A report by Vice correspondent Elle Reeve, who spent considerable time with leaders of the white supremacist movement, including a particularly glib one named Christopher Cantwell, it's riveting, and sometimes, repulsive. And that's even before we get to the video of the car that killed 32-year-old Heather Heyer on Saturday as an Ohio man drove it into a crowd of counterprotesters. Or to Cantwell's complaint that because the victims, whom he described as "stupid animals," "couldn't just get out of the way of the car … some people got hurt."
HBO's decision to put the entire report online immediately after Monday's show, outside the usual paywall, helped drive 27 million viewers to "Charlottesville: Race and Terror" by 3:30 p.m.Wednesday, according to an HBO spokesman, who said the number was still climbing.
More than 24 million of those views had come through Facebook and more than 2.4 million through YouTube. Monday's was also the second-most-watched episode for Vice News Tonight in that 7:30 p.m. time slot, with 488,000 viewers, a number pushed higher that same night — to a total of 540,000 — by those watching on mobile platforms HBO Go and HBO Now, the spokesman said. In addition, Vice News' website has recorded 170,000 video views and 1.2 million page views for the story.

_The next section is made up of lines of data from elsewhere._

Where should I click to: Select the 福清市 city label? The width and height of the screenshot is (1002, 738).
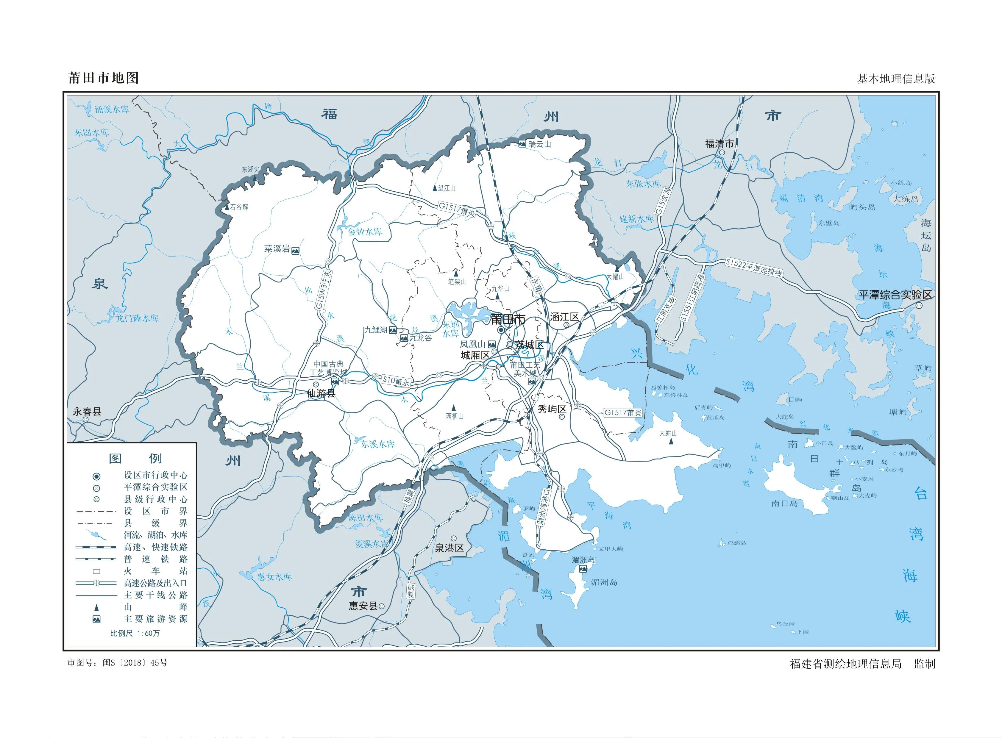click(719, 144)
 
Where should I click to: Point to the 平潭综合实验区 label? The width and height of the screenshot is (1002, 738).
click(895, 295)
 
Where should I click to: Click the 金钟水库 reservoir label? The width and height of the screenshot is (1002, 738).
click(365, 232)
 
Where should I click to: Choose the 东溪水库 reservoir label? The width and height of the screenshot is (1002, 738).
click(378, 444)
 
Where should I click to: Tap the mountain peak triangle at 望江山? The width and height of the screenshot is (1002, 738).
click(434, 188)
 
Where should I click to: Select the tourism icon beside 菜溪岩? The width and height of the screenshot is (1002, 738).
click(295, 251)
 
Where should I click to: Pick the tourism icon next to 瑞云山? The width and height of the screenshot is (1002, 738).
click(522, 144)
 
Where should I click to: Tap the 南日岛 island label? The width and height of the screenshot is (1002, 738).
click(784, 504)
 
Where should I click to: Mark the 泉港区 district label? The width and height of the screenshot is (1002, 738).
click(450, 548)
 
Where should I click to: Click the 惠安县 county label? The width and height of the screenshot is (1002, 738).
click(363, 606)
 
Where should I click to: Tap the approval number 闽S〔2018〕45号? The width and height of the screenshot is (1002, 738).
click(135, 663)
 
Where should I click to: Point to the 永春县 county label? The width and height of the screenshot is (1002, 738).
click(87, 412)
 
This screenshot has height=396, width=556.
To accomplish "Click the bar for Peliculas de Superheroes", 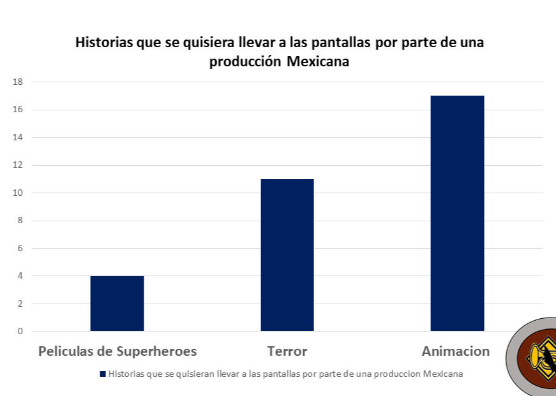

About now, NBC News' Megyn Kelly may be wondering why she took such heat for giving Sandy Hook denier Alex Jones a platform on her Sunday night magazine show, especially as she'd pushed back harder against Jones than Vice's Reeve may appear at first to be doing against Cantwell.
We see Reeve listen impassively to people like neo-Nazi Robert "Azzmador" Ray, a writer for the Daily Stormer website, as he talks about taking the movement from internet memes to the streets. She maintains a tone more conversational than confrontational as Cantwell explains that he's waiting for a leader, "someone like Donald Trump [but] who does not give his daughter to a Jew."
"So Donald Trump, but, like, more racist," Reeve replies, just a tad sardonically.
Vice News' style is very much at work here — it targets millennials and aims to reach them where they are, which often isn't in front of a TV set. "Anchor-free, the show will abandon a set formula," read the statement when the HBO nightly show was announced last fall.
Context is everything in a piece like this, and so is length. If you were to break the report into easily digestible soundbites — assuming any of this can be digested, easily or otherwise — Vice News Tonight might look as though it's handing a megaphone to people so they can spread their messages of hate further.